Al Franken guest posts on Kicking Ass.
Here's what a whole month of Scripting News looks like.
From the archive: "It may be male hormones that makes us such suckers for the schmaltz, or it might be the male heart, that loves the greatness of his gender and finds today so few ways to express it."
Another: "Real men are not so perfect."
One more: "Some wise person said that our parents teach us so much, and the last thing they teach us is -- and there I have to leave it blank. I don't yet know what the last thing my father will teach me is."
Example of an RSS feed from the new Scripting archive.
Werbach: "Why not subsidize bloggers who create popular posts? Or creators of popular shareware? Or great CSS templates? Let's all get on the gravy train!"
Thanks Doc for looking into the Dean campaign's use of the term open source to describe their campaign. We seem to agree that it's not an accurate use of the term, that what they really mean is "open," which of course, is very very cool. Now maybe the next step is, in an open way, to throw this over the fence to Dean's Internet advisory board, which is staffed by many of our friends in BlogLand.
I'm getting pressure from Edwards supporters to point to his piece on Lessig's weblog. For what it's worth, I think this is just like Edwards in person. Cardboard, full of lies and deception. He's talking for the television cameras even when he's on the Web. I'm still waiting for the revolution, it's not Edwards, it's not Dean or Kerry or Gephardt, or Lieberman. I've explained who I am over and over. I am an idealist. Recycled stump speeches from the 20th century don't do it for me.
Berkman Center, where I work, recently received funding from the MacArthur Foundation to study alternative compensation schemes for media on the Internet. John Palfrey, executive director at Berkman, explains how the project will work. Note, I am not working on this project myself, I'm not even sure I agree with its goals. But that's the cool thing about working at a place like Berkman, we're still friends even if we don't agree on everything.
Dan Gillmor on last night's 60 Minutes segment on file sharing. As he noted, they completely presented the industry view of the situation, it was as if it were a Jack Valenti-written propoganda piece. No opposing views. No non-infringing uses. No users talking about how much more powerful music is on the Internet. Just an industry victimized. And much worse, no disclaimer from 60 Minutes that they work for a major media company with a huge stake in the outcome. That Dan Gillmor called them on this is very gratifying. This is the problem all media companies have, they report on themselves, they have become the story. They have an exceptional obligation to disclaim this, and none of them are doing it.
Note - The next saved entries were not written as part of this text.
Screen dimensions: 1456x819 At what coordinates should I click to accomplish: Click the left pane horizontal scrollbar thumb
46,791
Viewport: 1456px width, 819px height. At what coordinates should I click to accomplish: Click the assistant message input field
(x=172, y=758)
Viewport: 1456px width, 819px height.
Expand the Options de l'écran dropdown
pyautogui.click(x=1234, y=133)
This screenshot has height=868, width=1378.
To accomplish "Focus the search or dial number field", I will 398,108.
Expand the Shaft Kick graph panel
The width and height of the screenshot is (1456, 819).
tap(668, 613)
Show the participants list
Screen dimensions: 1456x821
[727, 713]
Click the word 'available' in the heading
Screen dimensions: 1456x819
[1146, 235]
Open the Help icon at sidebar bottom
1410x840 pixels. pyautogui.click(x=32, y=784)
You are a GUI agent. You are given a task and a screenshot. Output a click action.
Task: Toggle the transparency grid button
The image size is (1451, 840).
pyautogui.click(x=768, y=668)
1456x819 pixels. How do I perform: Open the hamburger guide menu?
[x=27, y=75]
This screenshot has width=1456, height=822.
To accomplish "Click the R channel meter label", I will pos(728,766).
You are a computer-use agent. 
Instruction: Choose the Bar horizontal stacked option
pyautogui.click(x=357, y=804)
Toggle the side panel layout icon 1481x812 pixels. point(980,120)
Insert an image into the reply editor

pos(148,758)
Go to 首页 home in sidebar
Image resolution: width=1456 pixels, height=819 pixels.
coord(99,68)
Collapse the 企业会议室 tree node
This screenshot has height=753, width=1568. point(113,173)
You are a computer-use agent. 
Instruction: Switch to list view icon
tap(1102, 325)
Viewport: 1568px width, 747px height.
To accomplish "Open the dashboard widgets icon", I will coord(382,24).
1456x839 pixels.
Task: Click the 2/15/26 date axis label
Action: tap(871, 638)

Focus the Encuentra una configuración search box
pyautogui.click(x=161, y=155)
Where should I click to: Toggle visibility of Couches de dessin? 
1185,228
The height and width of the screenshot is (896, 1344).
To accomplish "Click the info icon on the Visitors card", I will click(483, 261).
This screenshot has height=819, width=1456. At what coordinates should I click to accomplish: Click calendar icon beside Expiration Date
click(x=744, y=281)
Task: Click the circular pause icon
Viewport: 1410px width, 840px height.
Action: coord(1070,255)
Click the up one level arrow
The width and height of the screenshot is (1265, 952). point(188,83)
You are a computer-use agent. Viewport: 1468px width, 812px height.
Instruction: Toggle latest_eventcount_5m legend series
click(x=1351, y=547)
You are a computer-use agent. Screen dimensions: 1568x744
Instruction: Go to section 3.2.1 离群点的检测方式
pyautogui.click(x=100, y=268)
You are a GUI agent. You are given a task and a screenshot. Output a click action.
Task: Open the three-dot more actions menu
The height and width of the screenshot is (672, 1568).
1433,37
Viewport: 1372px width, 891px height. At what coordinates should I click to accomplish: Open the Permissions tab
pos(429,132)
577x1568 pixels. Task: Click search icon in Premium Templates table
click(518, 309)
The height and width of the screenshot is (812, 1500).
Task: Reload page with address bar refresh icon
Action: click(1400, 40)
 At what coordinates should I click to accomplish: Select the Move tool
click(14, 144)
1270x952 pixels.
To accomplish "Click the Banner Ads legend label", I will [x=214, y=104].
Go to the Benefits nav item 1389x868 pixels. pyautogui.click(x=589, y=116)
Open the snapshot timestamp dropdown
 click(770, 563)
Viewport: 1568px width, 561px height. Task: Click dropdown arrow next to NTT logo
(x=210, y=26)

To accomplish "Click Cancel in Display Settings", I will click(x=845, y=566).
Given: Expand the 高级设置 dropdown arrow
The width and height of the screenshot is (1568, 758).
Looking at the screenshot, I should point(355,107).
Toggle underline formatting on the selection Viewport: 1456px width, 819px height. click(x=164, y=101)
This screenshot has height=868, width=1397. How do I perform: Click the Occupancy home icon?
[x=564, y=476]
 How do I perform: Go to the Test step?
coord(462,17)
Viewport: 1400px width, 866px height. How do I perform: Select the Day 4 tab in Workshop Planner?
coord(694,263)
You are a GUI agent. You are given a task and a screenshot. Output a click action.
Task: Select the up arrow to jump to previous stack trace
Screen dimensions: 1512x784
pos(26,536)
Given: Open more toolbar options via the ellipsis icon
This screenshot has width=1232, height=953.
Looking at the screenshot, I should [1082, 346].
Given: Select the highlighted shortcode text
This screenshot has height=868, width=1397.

Every couple of years I descend into the Website Framework, the lizard brain of UserLand's content management system, deployed in 1996. It's still a nice design. And the docs are still scattered all over the world. At least there's Google now, which does a good job of indexing. I'm going slowly making sure that the environment I'm creating has many of the bells and whistles I've missed in previous ones. For example, today I'm making it so that every day in the archive of Scripting News automatically has an RSS rendering. And I'm doing a month-at-a-glance page, before I get to the real meaty project, a right-click menu that lets me route any item to any number of places. I'm thinking about what a power info maven really wants in 2004, not what he or she is willing to settle for. People like Jenny Levine, Steve Gillmor, Charlie Nesson, Jeremy Allaire, Joe Trippi, Jay Rosen. And of course myself. I try to visualize a Content Router and Idea Processor combined with the World Wide Web. Meanwhile Andrew Grumet is climbing another facet of the same hill, smoothing out the connection between outlining and non-UserLand weblog managers. Choice is super-important, as we all know. Even if they don't include us in their plans, we must include them in ours, to keep the door open for a win-win.
NY Times: "MIT announced that it would temporarily shut down its groundbreaking Library Access to Music System until the licensing rights can be worked out."
Ole Eichorn returns from Microsoft's devcon with questions about performance and reliability of the new OS code.